▶ [Entries supplied]
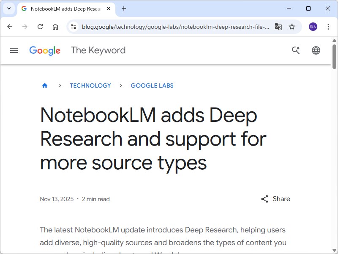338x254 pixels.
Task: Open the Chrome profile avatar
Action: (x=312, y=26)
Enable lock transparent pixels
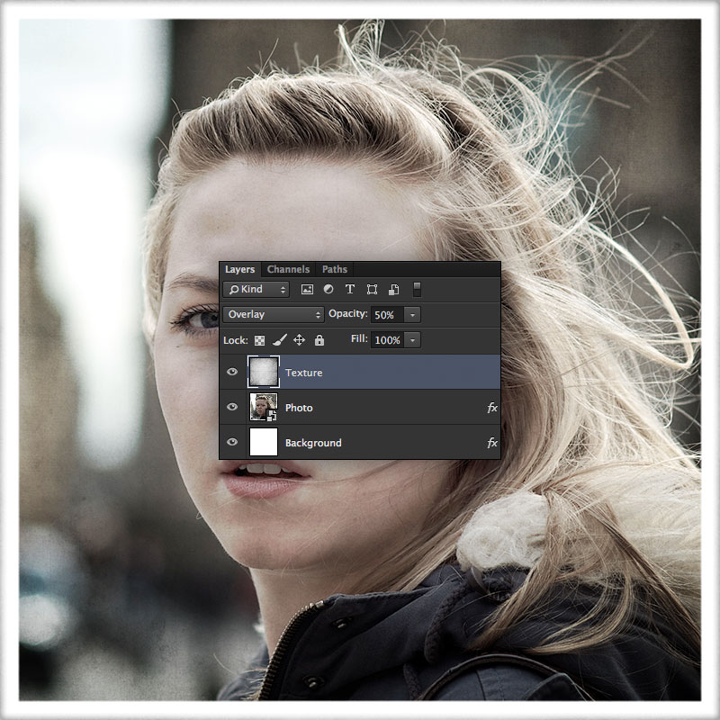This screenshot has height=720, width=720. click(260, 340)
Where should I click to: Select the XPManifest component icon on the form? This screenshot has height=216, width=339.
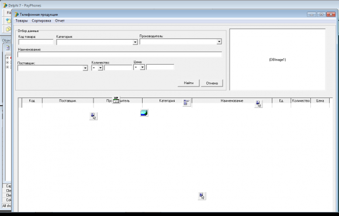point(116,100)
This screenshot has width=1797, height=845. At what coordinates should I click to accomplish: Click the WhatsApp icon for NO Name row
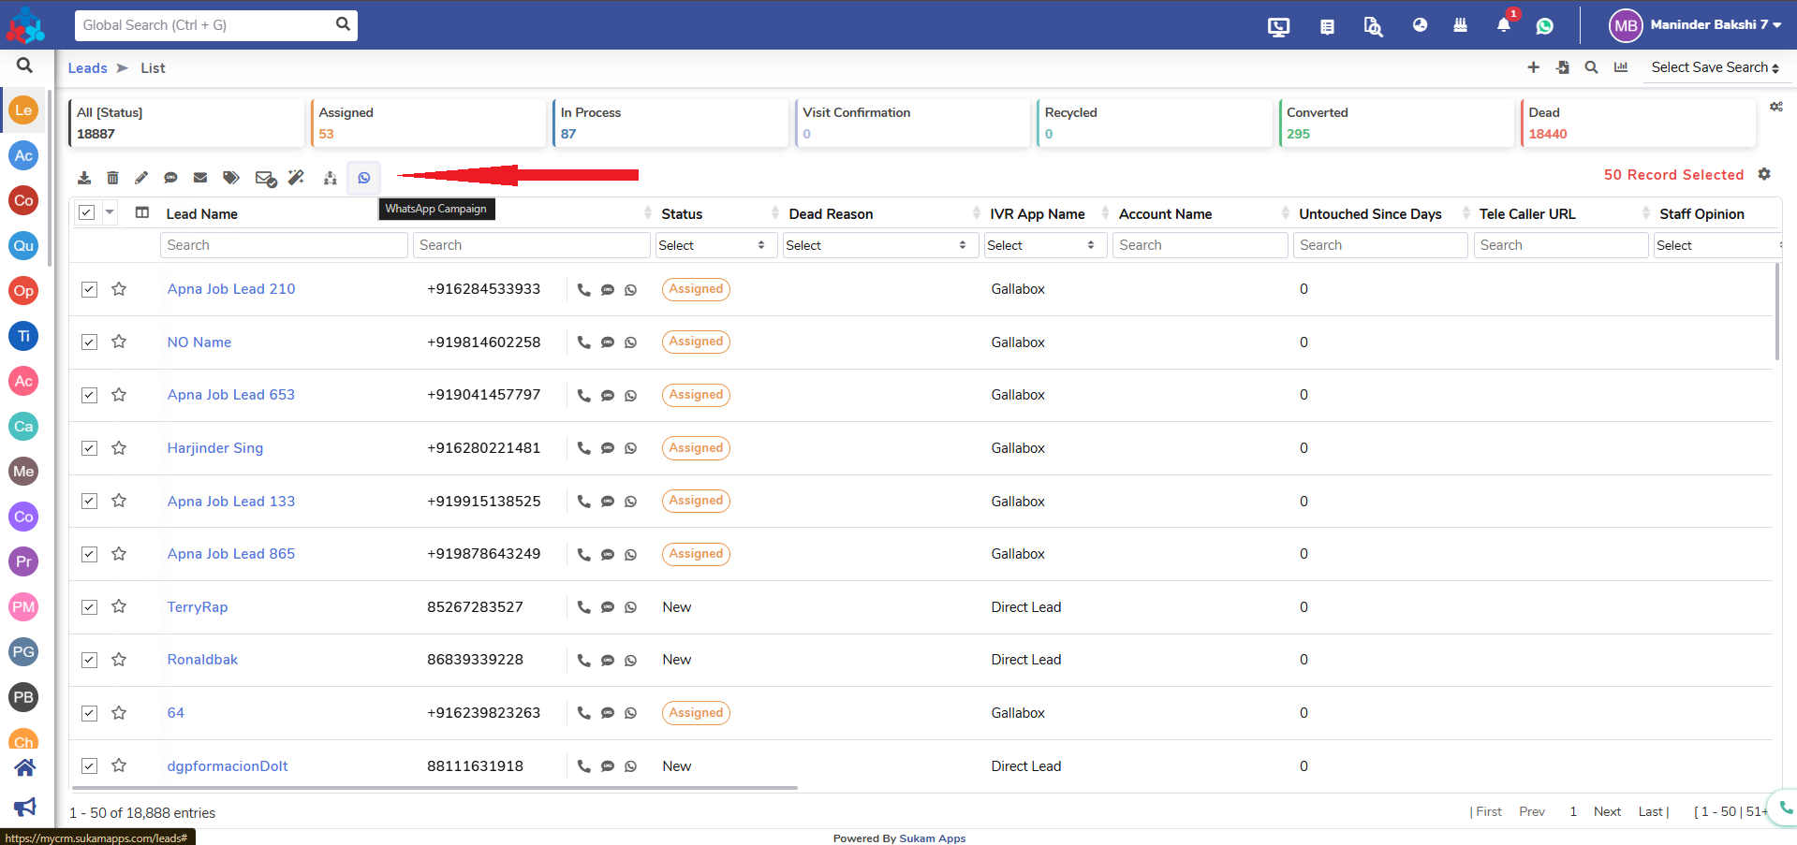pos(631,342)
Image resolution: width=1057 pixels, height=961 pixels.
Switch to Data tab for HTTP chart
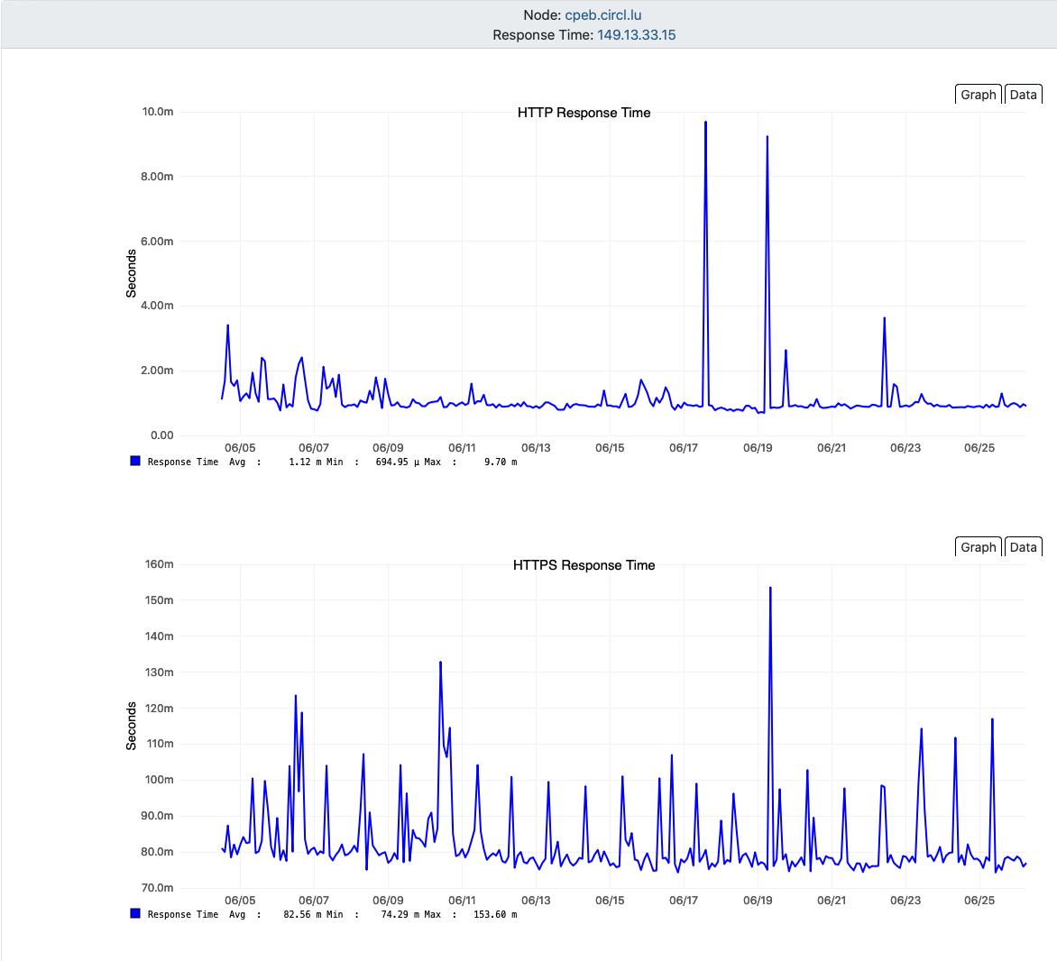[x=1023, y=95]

▶ [Exercise requirements] Could you return exactly the lines starting with the one that contains "Enable lock transparent pixels" and ending with the last line of the data above? Leave the pictures out.

▶ [Answer area]
Enable lock transparent pixels
This screenshot has height=720, width=720. click(260, 340)
Where should I click to: Select the XPManifest component icon on the form? This screenshot has height=216, width=339.
point(116,100)
This screenshot has width=1797, height=845. At what coordinates should I click to accomplish: Click the WhatsApp icon for NO Name row
pos(631,342)
Image resolution: width=1057 pixels, height=961 pixels.
Switch to Data tab for HTTP chart
[x=1023, y=95]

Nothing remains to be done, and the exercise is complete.